For those unfamiliar with PathScale, it started life as the Silicon Graphics MIPSPro compiler. When Silicon Graphics decided to divest itself of the compiler business, it sent the MIPSPro compiler to the open source. It then took on the new name of Open64. PathScale adapted much of the lower end semantics from Open64 [with its obvious secret sauce on top]. For more info, read the full release.

Dell and Brocade team up on application to unified computing club

It started with Cisco adding servers to its datacenter communications products on a project codenamed California and marketed as the Unified Computing System. Then in late July IBM announced that it was teaming up with Juniper to do the same thing, and HP already has its own line of switches and servers. This week Stacey Higginbotham at GigaOm is reporting that Dell and Brocade are teaming up, along with enterprise cloud software maker Scalent, to get in on the unified computing market.

According to the article Dell will put its name on Brocade's switches.

Dell's partnerships means that HP, which is combining its own servers with its Pro Curve networking gear, IBM, which has signed the partnership with Juniper and Brocade, and Cisco are all offering some type of networking and server product to manage some of the chaos caused by the ability to run multiple applications on one server.
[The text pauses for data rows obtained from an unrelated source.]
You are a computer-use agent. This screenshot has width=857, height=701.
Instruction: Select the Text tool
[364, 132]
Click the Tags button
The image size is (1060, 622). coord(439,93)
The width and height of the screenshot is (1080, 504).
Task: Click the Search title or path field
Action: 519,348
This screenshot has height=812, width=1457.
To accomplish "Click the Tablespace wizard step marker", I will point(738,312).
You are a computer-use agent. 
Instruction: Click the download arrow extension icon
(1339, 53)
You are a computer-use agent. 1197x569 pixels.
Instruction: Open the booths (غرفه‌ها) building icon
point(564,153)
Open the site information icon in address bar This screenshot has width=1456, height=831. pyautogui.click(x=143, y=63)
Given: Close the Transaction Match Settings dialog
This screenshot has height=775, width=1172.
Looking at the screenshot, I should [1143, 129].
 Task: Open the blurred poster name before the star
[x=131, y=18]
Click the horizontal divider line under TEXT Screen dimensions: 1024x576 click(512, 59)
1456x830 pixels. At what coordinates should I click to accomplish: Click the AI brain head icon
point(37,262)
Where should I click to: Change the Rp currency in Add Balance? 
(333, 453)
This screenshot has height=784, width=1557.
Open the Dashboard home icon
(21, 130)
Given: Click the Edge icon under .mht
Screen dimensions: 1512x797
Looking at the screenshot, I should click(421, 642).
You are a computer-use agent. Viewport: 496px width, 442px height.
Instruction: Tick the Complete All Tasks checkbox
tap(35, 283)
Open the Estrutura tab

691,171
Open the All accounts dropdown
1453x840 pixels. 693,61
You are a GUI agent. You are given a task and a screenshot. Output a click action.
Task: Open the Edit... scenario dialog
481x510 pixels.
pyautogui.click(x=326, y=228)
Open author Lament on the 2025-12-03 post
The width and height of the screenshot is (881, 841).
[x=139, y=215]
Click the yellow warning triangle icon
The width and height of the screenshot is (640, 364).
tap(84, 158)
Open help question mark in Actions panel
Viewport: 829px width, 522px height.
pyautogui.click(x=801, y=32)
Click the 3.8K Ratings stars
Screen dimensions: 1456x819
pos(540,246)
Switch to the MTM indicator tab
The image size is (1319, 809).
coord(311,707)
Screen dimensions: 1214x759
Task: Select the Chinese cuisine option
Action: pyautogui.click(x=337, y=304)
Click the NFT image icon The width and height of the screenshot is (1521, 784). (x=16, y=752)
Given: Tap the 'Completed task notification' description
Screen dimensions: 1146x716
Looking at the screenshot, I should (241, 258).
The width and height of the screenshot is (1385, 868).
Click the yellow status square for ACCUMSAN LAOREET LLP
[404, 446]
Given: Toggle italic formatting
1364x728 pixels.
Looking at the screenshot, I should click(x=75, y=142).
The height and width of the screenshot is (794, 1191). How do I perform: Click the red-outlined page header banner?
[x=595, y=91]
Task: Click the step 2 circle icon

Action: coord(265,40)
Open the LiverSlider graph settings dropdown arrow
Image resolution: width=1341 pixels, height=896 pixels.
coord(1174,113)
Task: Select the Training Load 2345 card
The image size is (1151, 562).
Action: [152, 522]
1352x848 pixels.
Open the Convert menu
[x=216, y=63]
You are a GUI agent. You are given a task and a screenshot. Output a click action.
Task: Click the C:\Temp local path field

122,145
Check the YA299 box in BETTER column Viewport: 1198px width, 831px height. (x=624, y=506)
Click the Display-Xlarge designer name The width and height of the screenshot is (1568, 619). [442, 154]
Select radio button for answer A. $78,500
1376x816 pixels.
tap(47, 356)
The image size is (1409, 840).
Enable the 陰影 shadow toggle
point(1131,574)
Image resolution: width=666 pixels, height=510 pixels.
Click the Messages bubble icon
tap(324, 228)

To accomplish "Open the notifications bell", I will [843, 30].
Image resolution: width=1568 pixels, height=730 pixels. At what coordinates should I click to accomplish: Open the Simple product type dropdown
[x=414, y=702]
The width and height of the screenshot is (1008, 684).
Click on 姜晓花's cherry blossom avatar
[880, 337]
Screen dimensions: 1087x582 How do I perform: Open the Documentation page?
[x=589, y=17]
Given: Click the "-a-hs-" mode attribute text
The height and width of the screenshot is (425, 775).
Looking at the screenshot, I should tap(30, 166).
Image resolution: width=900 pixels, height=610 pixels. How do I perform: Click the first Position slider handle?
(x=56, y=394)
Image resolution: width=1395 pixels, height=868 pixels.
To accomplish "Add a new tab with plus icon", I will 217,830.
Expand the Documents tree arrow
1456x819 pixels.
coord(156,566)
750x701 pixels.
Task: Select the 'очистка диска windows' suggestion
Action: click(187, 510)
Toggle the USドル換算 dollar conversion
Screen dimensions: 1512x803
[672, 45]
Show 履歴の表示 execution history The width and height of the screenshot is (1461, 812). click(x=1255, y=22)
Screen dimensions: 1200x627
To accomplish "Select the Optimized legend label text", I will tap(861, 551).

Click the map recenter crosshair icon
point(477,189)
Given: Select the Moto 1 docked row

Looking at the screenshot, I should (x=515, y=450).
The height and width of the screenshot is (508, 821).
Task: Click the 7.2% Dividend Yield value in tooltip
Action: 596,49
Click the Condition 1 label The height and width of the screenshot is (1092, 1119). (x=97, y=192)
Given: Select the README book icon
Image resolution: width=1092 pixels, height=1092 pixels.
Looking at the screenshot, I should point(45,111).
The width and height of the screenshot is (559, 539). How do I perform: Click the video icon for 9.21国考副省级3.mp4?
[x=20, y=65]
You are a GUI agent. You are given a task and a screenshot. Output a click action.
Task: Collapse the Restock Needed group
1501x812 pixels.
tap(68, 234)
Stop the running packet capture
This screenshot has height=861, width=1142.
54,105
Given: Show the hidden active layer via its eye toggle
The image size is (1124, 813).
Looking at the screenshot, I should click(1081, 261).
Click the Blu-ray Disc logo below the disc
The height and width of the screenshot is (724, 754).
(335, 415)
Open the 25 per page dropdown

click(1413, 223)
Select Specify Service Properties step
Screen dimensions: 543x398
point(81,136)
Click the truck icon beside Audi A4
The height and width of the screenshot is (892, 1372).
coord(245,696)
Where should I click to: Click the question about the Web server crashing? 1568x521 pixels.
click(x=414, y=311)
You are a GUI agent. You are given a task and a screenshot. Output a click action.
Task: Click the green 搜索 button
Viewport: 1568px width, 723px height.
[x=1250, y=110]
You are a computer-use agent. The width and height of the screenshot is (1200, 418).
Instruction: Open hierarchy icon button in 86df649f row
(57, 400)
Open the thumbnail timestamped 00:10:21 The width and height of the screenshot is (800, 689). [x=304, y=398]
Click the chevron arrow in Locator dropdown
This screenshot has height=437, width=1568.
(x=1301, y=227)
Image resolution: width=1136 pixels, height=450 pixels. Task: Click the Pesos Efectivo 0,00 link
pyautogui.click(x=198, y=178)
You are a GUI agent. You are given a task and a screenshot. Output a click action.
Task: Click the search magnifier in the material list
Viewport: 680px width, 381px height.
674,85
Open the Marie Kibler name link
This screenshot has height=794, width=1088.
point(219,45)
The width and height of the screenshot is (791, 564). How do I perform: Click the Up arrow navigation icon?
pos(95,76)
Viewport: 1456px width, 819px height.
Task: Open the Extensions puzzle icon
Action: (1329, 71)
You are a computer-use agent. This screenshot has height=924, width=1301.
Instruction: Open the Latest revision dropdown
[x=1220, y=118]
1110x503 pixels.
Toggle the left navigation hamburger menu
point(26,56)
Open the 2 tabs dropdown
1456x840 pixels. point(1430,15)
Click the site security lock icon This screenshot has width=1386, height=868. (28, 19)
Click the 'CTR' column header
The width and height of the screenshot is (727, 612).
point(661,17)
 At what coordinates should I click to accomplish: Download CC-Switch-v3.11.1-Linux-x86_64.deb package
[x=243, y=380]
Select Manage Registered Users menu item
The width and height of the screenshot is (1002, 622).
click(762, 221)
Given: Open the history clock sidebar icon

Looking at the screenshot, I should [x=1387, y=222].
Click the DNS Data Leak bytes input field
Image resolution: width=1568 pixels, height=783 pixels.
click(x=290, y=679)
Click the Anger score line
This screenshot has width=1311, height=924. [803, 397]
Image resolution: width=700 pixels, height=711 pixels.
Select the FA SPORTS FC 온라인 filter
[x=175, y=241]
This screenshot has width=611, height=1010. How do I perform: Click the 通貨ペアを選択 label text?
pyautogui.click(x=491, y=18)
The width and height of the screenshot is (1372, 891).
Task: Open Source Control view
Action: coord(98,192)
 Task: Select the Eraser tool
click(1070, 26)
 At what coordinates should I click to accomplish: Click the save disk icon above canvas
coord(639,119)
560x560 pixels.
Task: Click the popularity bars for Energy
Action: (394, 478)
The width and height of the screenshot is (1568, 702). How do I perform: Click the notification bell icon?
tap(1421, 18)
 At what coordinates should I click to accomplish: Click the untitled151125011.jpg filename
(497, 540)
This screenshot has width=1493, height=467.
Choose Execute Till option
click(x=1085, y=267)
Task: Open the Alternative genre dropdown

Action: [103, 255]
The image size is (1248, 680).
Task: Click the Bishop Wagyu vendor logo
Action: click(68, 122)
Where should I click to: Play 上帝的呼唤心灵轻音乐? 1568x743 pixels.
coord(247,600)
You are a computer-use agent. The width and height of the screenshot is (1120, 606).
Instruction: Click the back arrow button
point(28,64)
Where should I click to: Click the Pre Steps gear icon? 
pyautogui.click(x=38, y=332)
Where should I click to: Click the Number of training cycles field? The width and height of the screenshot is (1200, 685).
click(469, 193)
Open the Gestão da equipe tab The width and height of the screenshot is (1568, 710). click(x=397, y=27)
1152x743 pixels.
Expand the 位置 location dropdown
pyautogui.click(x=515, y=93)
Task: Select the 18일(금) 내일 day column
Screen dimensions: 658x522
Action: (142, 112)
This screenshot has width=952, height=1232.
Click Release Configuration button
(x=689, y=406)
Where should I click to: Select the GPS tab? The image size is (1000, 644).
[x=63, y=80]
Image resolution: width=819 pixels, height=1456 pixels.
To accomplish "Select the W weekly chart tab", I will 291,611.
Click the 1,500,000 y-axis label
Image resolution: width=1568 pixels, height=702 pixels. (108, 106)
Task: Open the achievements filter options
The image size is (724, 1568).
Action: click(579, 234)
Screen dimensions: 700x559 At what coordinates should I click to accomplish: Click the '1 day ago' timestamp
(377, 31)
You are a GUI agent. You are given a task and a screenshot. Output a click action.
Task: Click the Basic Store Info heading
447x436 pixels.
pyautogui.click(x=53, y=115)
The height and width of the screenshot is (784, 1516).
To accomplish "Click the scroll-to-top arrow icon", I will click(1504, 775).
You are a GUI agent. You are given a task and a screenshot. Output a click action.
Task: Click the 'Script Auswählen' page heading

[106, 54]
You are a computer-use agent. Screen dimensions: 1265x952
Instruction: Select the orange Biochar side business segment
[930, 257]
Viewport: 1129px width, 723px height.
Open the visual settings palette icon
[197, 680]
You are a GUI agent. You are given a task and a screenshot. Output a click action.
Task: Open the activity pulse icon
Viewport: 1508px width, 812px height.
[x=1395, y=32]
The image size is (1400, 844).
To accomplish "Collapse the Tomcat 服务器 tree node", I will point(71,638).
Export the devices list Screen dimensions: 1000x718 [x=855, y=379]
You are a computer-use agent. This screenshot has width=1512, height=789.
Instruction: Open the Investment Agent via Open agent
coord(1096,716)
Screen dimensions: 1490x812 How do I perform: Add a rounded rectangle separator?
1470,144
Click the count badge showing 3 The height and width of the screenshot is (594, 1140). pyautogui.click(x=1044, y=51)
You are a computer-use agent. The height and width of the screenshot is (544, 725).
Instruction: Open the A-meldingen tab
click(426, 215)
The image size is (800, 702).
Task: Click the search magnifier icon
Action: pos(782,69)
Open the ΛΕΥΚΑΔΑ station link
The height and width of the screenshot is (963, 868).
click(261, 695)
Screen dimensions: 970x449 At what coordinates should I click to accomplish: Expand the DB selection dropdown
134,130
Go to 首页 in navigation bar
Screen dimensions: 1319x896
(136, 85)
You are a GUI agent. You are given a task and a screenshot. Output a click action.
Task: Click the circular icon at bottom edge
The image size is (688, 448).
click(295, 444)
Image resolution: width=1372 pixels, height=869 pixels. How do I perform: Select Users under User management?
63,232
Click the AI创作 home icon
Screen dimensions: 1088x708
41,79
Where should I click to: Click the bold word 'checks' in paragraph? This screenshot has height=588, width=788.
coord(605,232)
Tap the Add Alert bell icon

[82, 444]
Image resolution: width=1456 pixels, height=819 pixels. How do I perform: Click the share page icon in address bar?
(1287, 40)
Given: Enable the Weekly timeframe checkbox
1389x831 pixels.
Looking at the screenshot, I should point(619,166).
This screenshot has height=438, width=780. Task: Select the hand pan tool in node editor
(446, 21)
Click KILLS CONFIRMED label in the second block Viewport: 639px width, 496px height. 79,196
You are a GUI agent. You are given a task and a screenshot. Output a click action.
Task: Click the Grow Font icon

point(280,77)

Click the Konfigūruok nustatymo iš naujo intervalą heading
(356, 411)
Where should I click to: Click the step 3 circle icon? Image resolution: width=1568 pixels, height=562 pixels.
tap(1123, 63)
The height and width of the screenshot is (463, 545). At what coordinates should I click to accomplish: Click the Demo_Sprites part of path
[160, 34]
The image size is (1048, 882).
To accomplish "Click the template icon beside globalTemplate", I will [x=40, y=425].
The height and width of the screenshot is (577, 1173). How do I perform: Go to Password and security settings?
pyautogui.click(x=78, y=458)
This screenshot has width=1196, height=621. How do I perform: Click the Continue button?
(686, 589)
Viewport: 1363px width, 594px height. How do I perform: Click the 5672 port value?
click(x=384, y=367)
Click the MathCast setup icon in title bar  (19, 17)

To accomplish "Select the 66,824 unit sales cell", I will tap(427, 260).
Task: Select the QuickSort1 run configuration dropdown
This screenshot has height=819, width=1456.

After Cisco launched its servers, a Dell executive told Om that its ability to offer its customers gear from multiple vendors, rather than a box from a single vendor would be its answer to the Cisco threat, and it's still pitching openness with this announcement. Only now the focus is on openness as a result of adhering to industry standards rather than grouping its servers with switches from any vendor.

I agree with Stacey's assessment that the partnership route here seems a little weak. Furthermore, it's not really clear yet that this strategy even makes sense for customers. It might have been smarter for Dell to wait and see if the market really responds to this offering and, if it does, to swoop in as a second mover fixing all the errors the first movers made and take over the market.

For those of you who might have been considering clusters from these vendors, does the unified story matter to you?